(Stored items from a collection)
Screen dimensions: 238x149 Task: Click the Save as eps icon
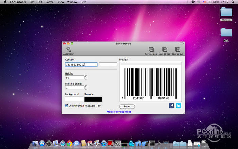coord(165,50)
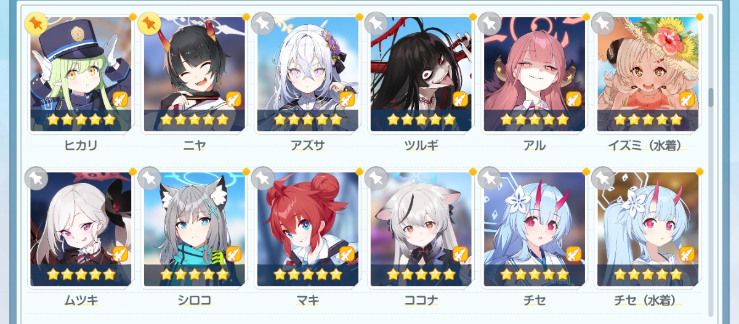739x324 pixels.
Task: Select the マキ character portrait
Action: (x=308, y=229)
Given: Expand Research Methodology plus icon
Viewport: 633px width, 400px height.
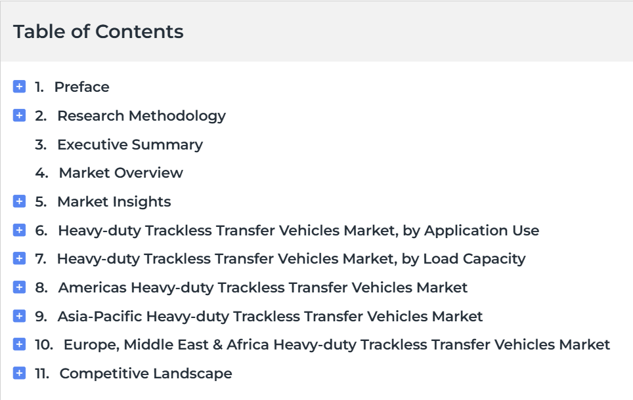Looking at the screenshot, I should (x=20, y=115).
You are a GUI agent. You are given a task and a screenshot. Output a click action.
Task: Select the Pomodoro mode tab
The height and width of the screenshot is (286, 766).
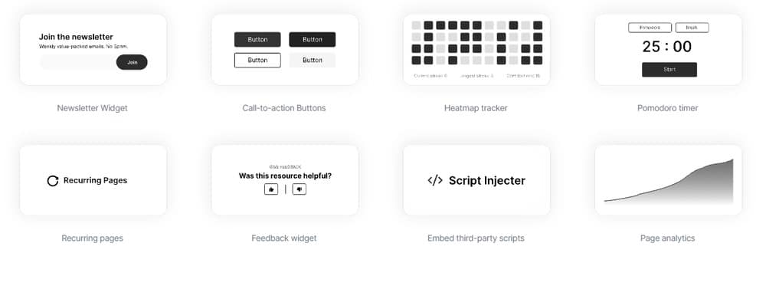[650, 28]
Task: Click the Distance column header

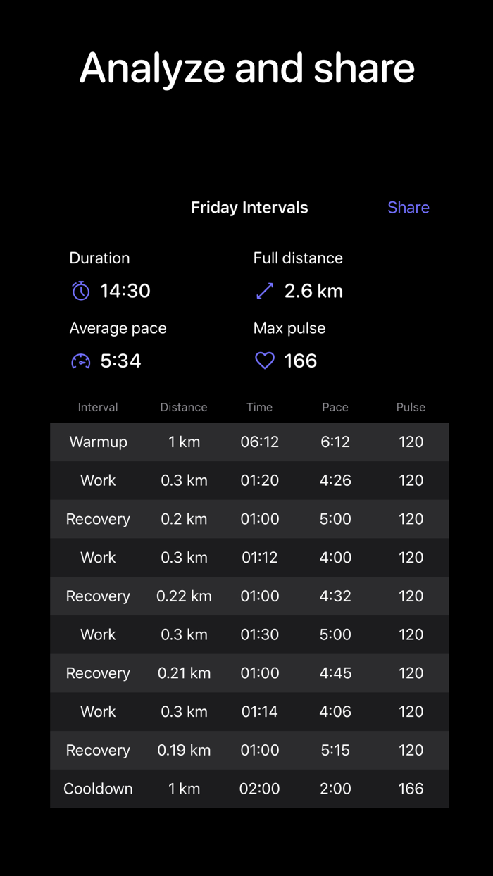Action: coord(184,407)
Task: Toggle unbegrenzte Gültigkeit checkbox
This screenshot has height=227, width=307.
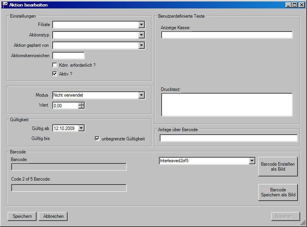Action: pos(97,139)
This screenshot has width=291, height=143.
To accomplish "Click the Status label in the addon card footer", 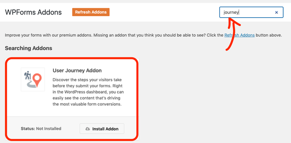I will [28, 129].
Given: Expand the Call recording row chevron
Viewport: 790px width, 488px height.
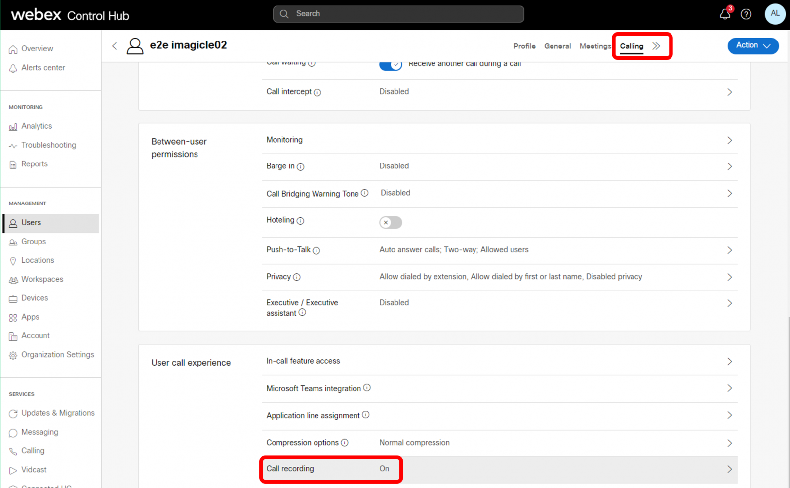Looking at the screenshot, I should point(729,469).
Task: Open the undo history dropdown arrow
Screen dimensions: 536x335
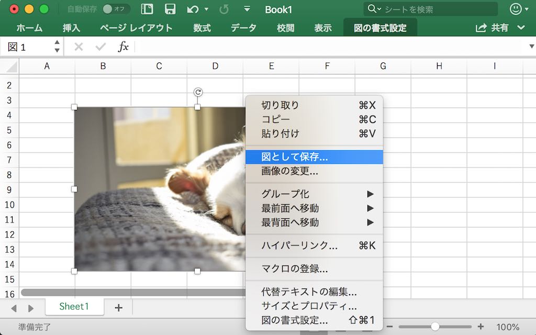Action: pyautogui.click(x=205, y=9)
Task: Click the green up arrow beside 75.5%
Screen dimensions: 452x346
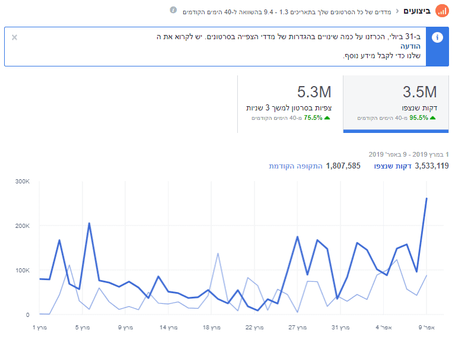Action: point(327,118)
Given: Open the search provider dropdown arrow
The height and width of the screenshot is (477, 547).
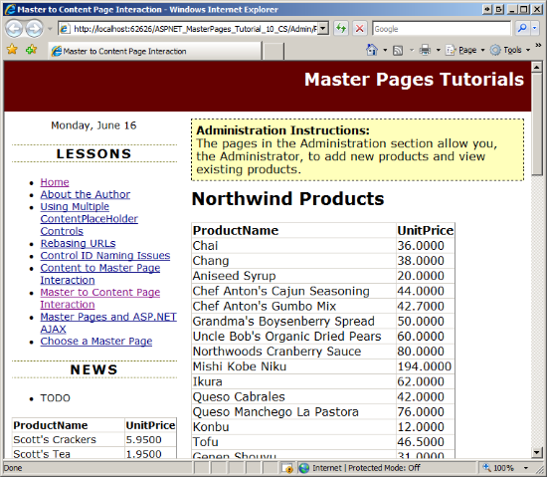Looking at the screenshot, I should pyautogui.click(x=534, y=28).
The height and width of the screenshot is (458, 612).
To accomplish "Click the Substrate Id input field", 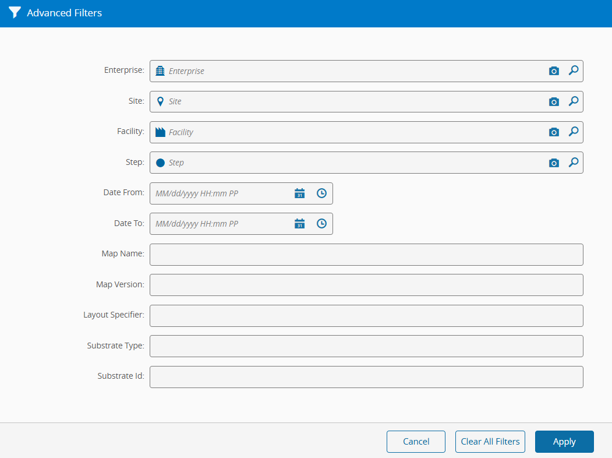I will (x=366, y=376).
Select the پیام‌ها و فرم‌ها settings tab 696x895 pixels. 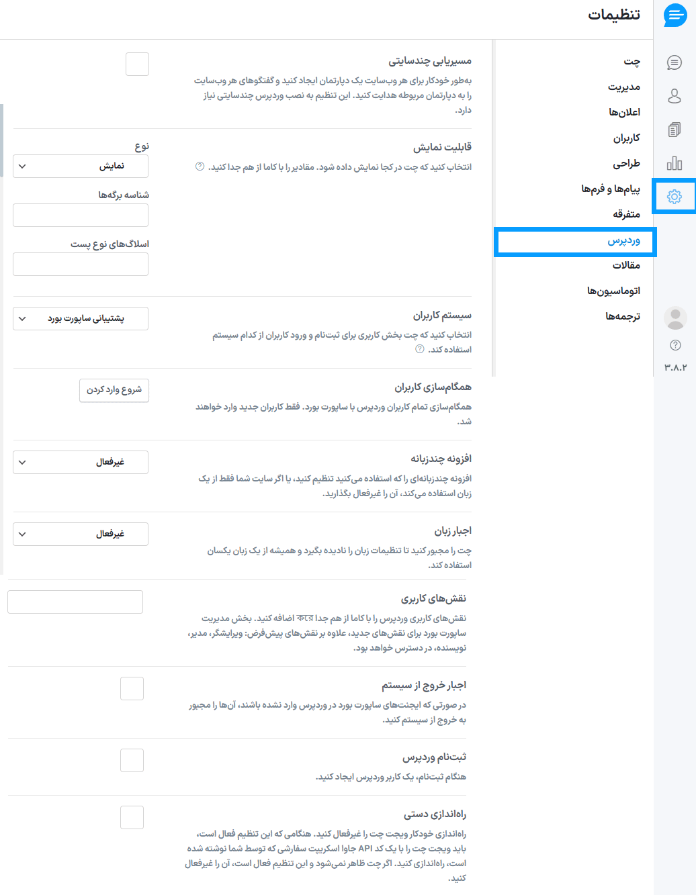610,189
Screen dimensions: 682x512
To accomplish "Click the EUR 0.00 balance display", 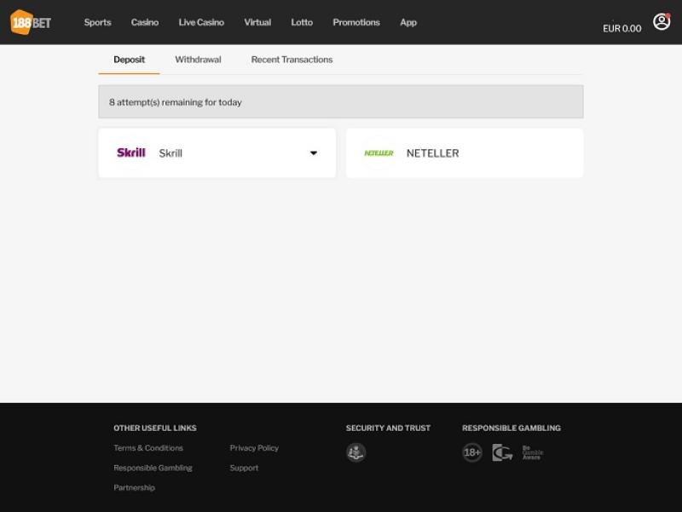I will (x=621, y=28).

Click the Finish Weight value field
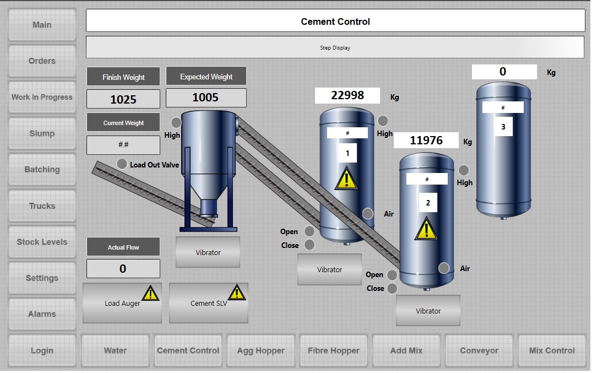pos(123,99)
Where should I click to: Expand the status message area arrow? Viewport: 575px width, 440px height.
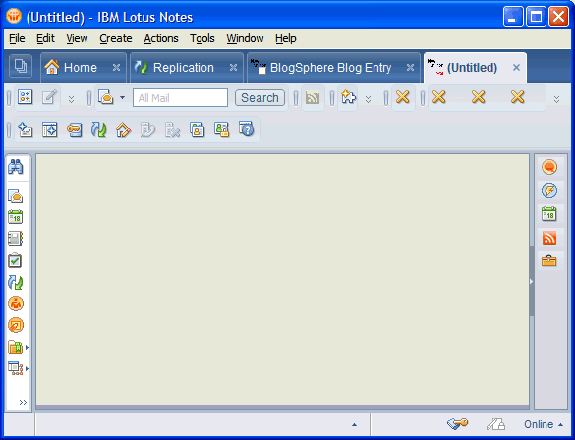[x=354, y=425]
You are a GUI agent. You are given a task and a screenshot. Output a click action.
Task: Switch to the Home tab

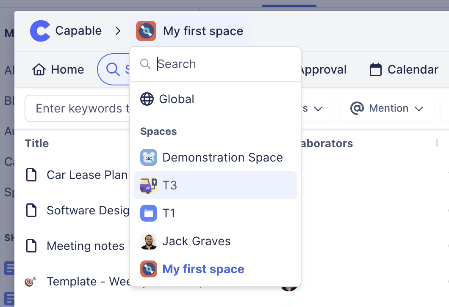pyautogui.click(x=58, y=69)
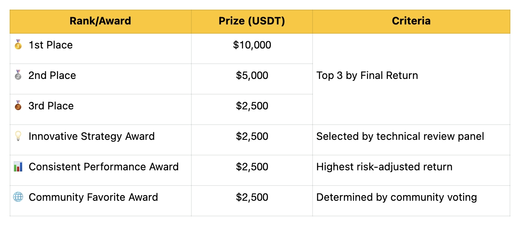Select the Prize (USDT) column header
520x226 pixels.
pyautogui.click(x=252, y=21)

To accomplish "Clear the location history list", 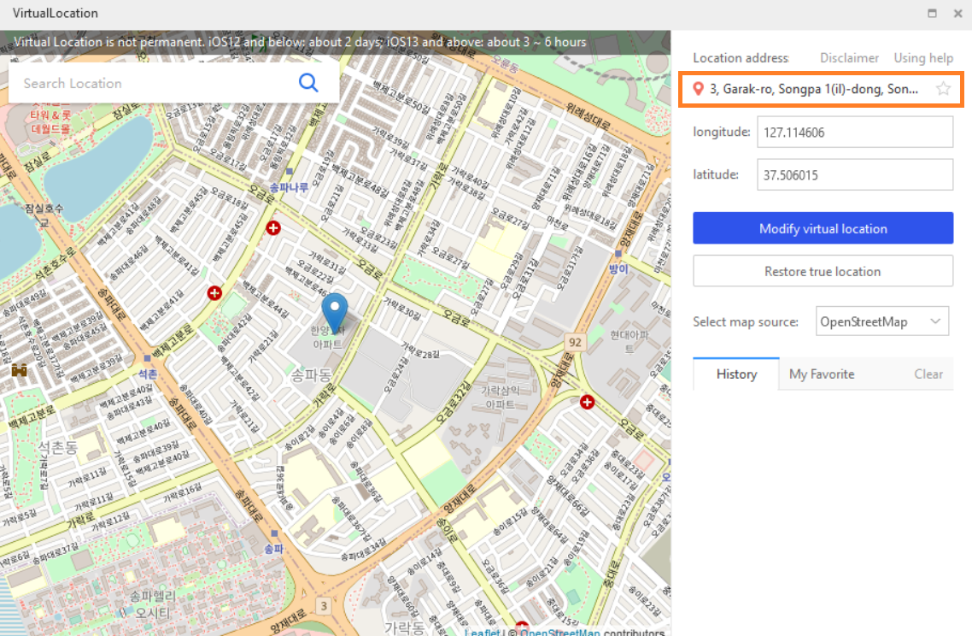I will (928, 374).
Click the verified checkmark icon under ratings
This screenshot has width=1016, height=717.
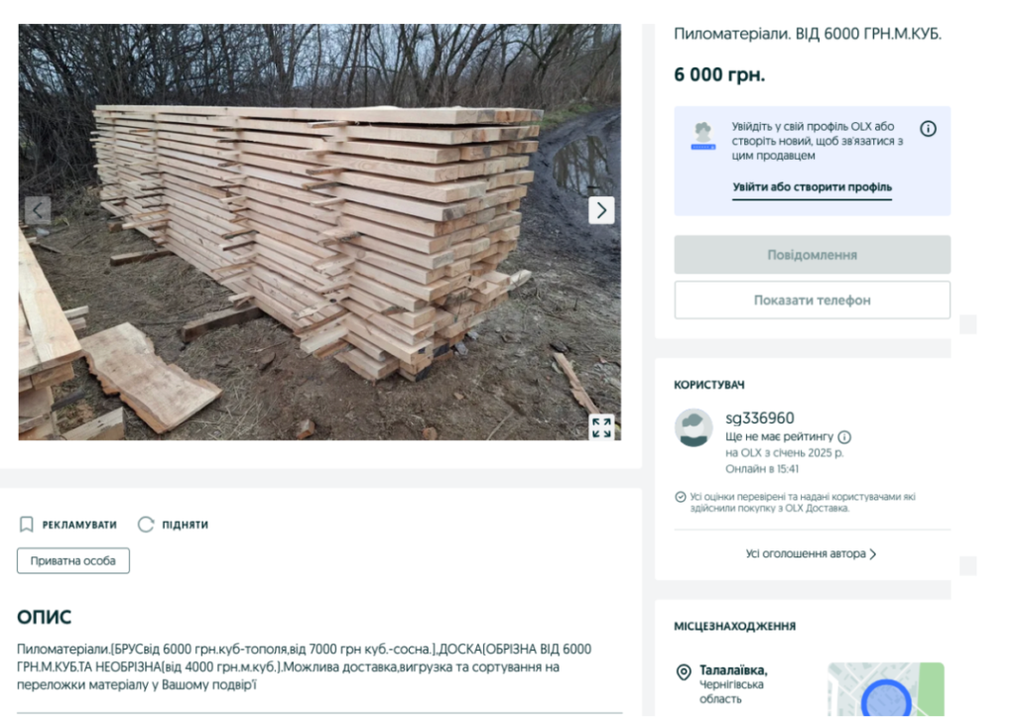point(681,497)
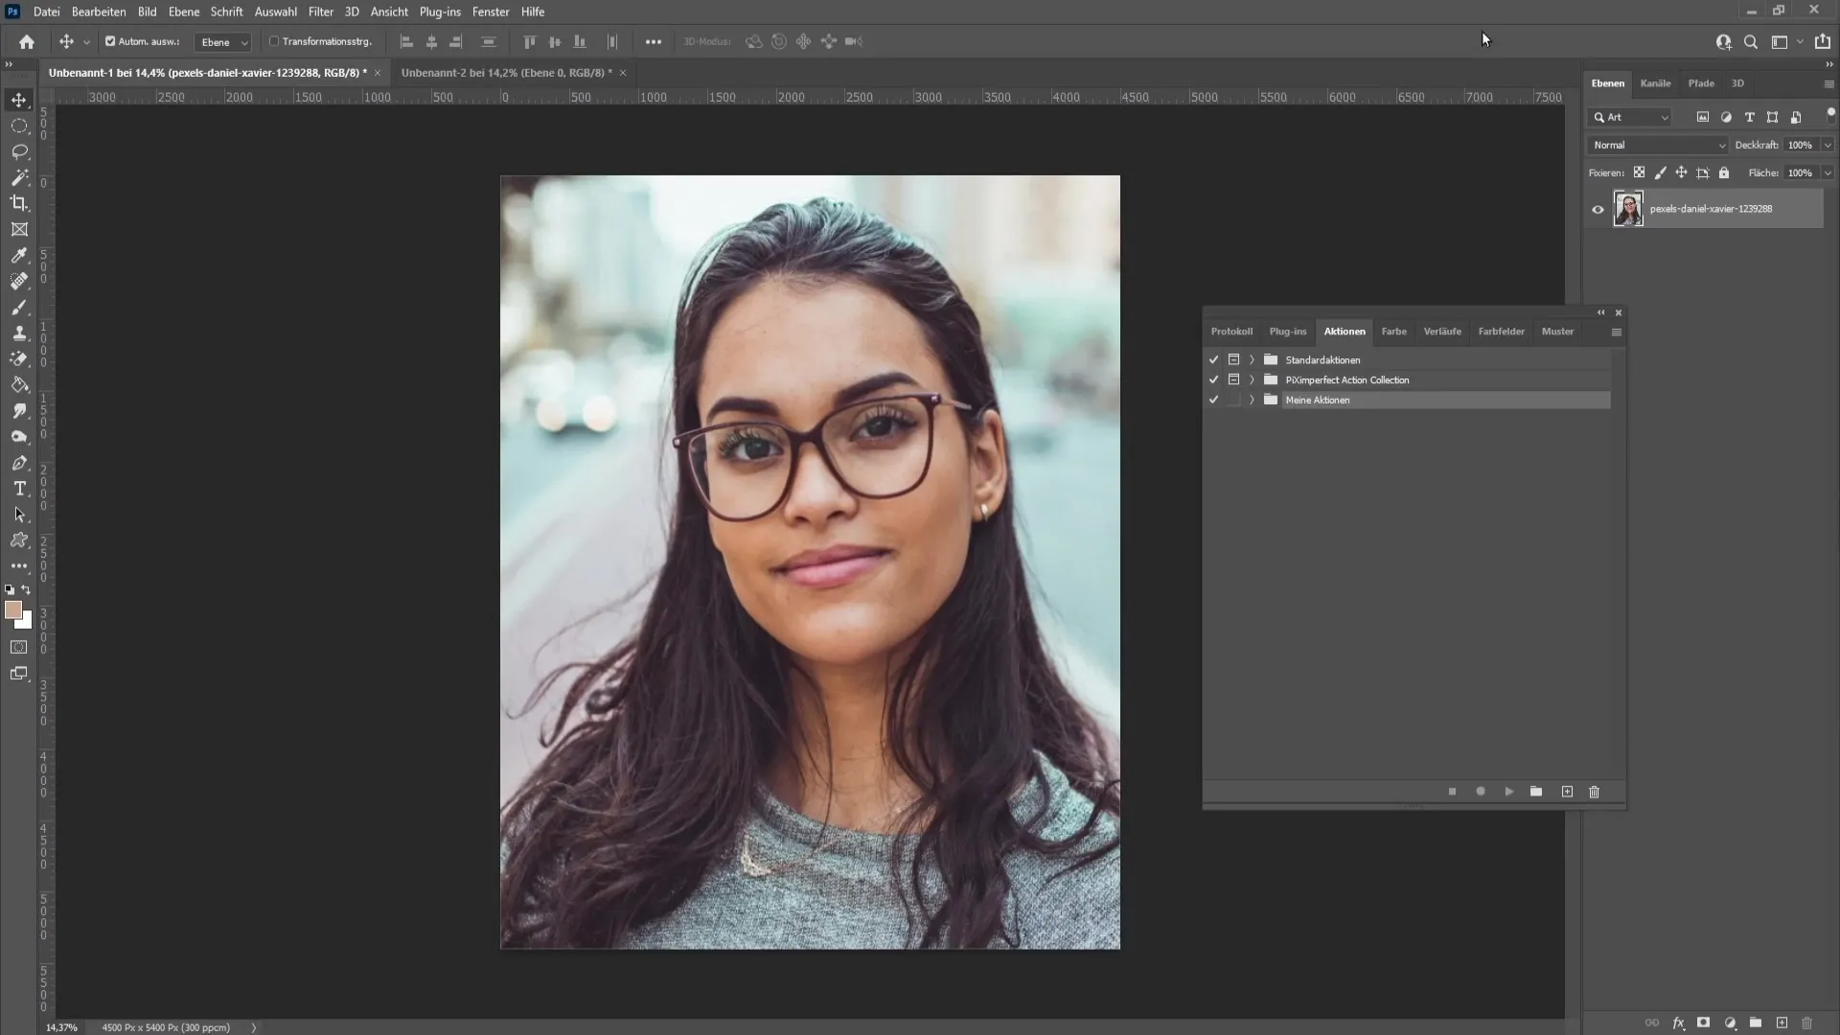1840x1035 pixels.
Task: Click the Crop tool icon
Action: (19, 203)
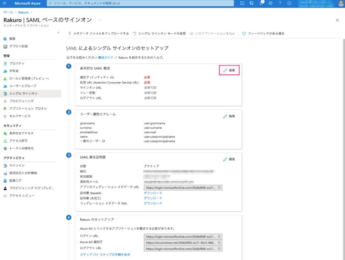
Task: Edit the 基本的な SAML 構成 section
Action: pyautogui.click(x=229, y=70)
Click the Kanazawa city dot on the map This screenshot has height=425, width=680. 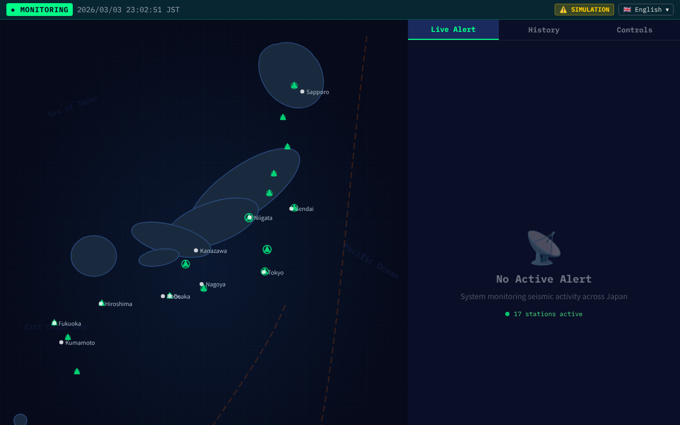click(x=196, y=250)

▸ EXERCISE DIRECTIONS
Only lines holding the string "dropdown" are wanted; gather each one from the entries above.

▸ THE COMPLETED TASK
Task: Open the undo history dropdown arrow
Given: Open the search provider dropdown arrow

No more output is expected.